- Task objective
Convert the listing lines between the line holding "At what (x,y)" and the line holding "In order to click", inclusive, into a Markdown table with the columns "Row" (a running number) and "Text" (the line), skipping blank lines. Leave the pictures out of the table.

- Materials provided
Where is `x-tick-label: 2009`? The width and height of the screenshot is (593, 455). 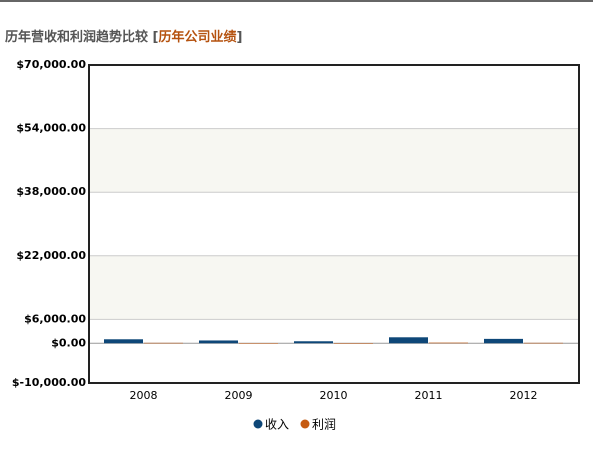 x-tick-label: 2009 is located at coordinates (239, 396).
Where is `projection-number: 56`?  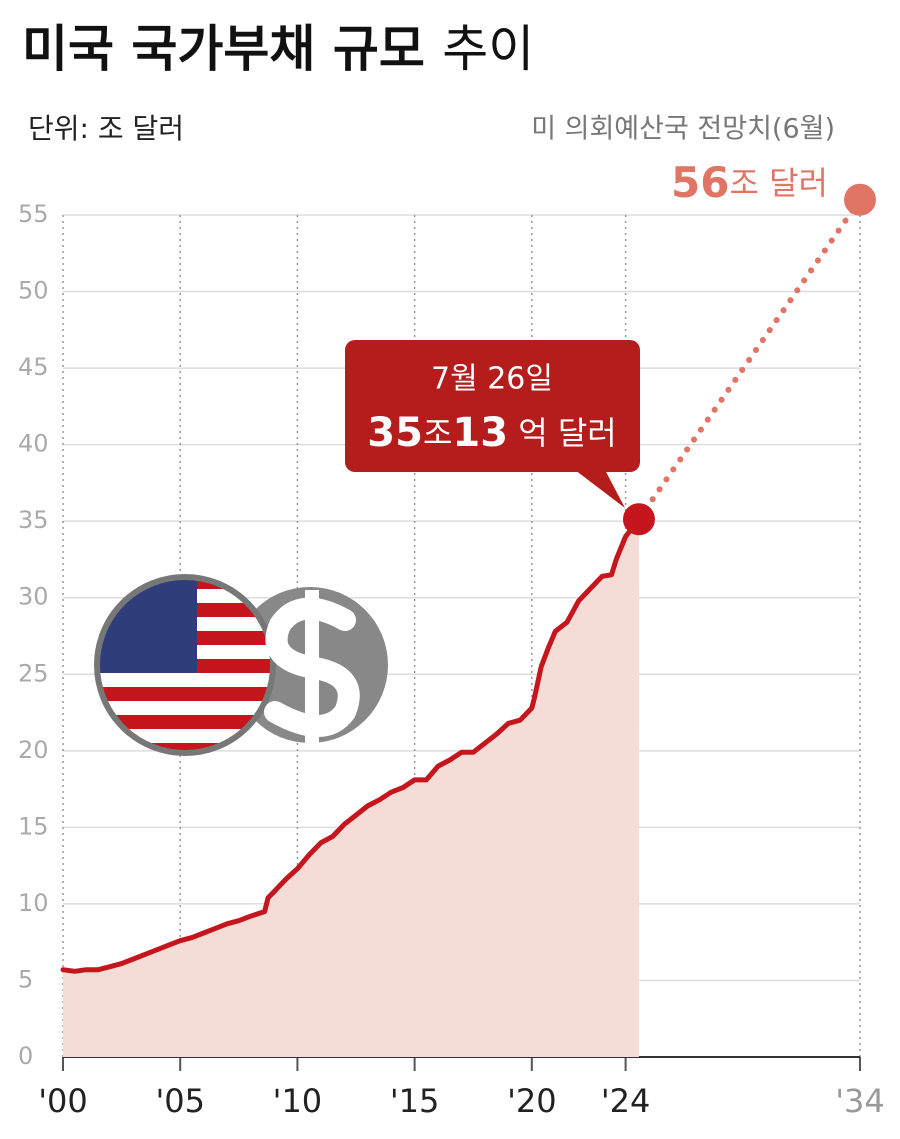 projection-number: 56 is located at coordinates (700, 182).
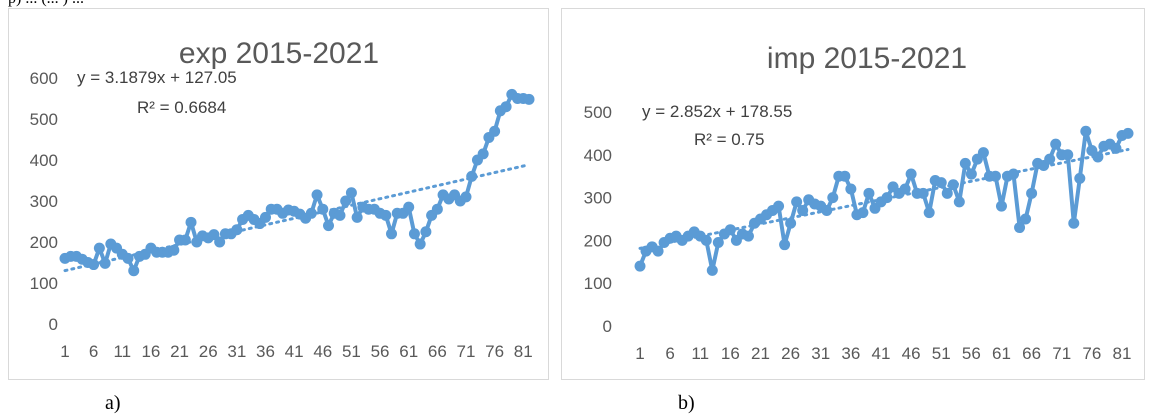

---

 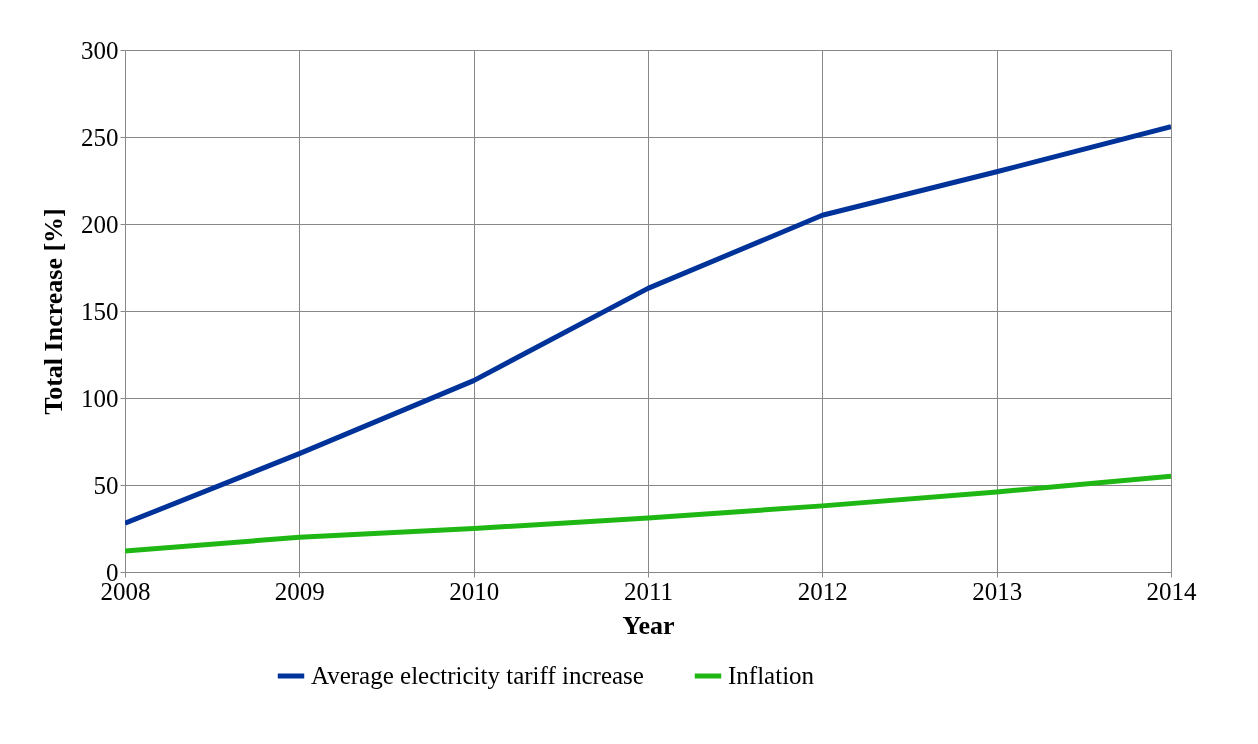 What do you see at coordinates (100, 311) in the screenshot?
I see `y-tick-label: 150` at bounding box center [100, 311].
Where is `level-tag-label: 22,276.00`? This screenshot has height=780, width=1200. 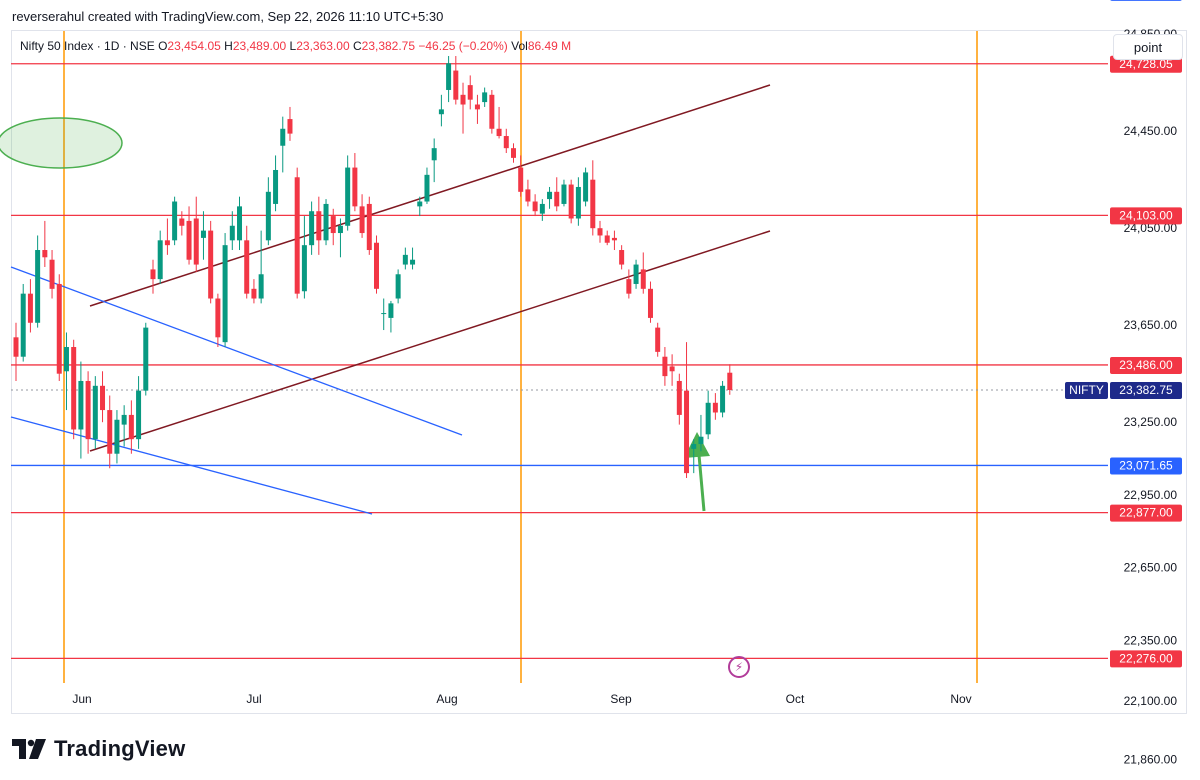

...

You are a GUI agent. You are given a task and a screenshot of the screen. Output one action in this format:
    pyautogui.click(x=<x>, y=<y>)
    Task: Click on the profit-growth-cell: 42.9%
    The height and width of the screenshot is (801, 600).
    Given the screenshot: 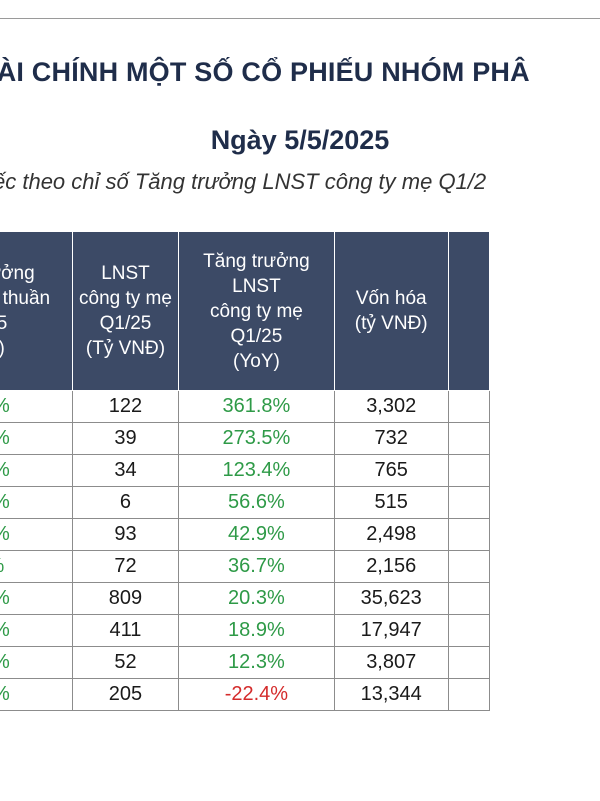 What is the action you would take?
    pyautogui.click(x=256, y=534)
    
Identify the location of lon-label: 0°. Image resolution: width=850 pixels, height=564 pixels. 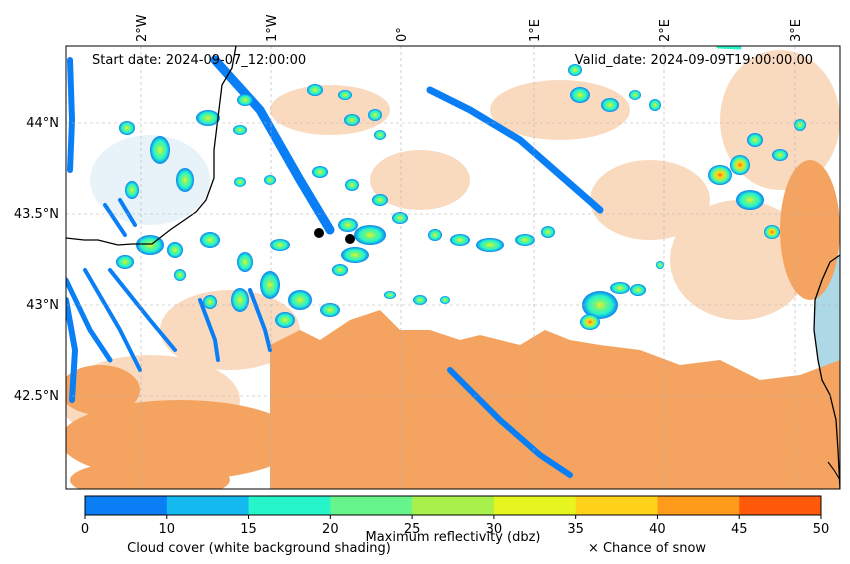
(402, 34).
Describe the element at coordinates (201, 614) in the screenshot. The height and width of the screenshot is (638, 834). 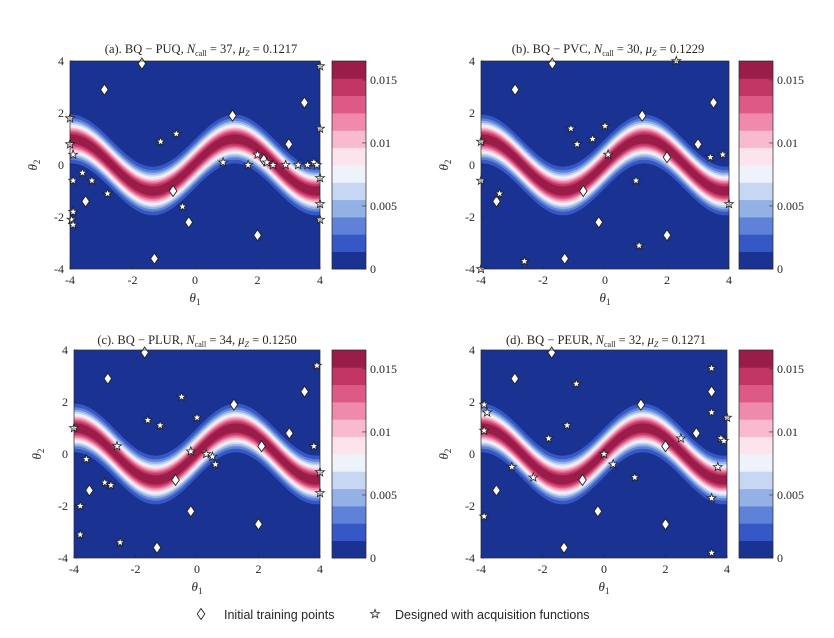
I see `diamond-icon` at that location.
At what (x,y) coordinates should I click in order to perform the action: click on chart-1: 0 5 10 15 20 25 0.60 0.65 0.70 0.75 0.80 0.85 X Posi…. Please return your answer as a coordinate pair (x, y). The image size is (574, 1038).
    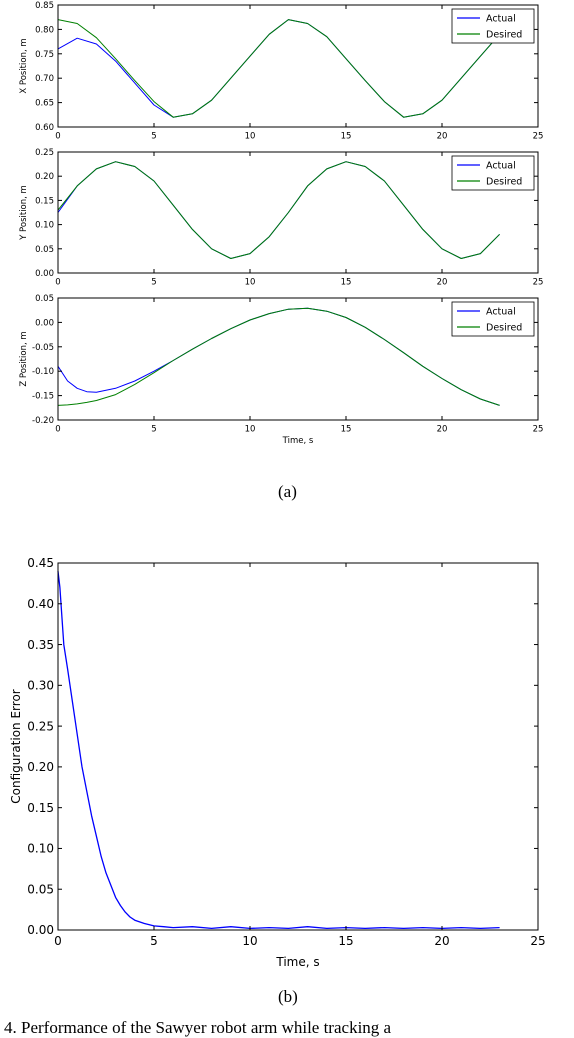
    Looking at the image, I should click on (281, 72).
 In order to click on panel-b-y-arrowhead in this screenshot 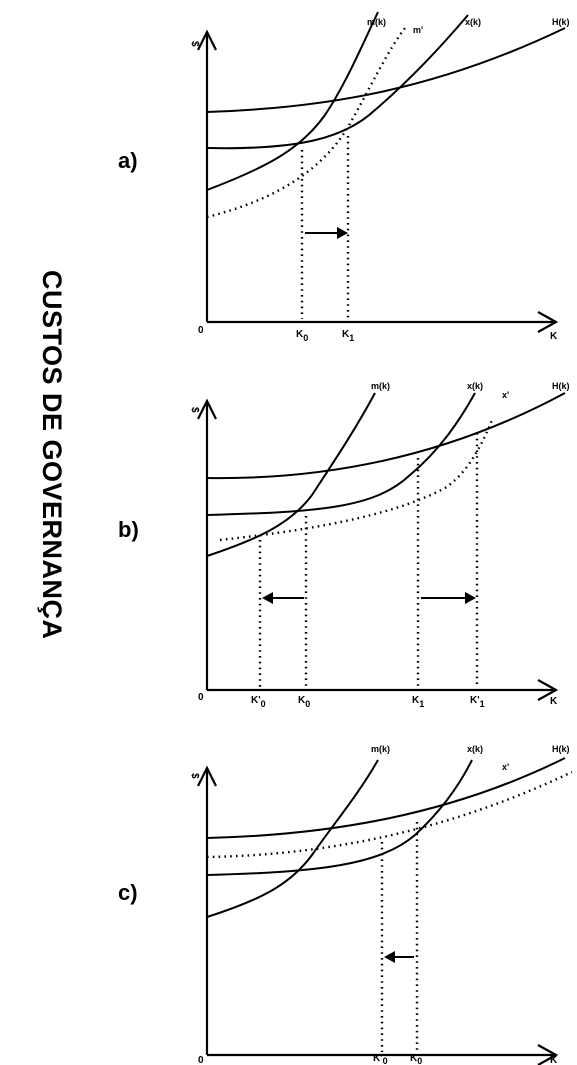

- Task response
| Row | Text |
|---|---|
| 1 | At what (x,y) coordinates should I click in order to perform the action: click on chart-1: 0 5 10 15 20 25 0.60 0.65 0.70 0.75 0.80 0.85 X Posi…. Please return your answer as a coordinate pair (x, y). The image size is (574, 1038). |
| 2 |     Looking at the image, I should click on (281, 72). |
| 3 |  In order to click on panel-b-y-arrowhead in this screenshot  |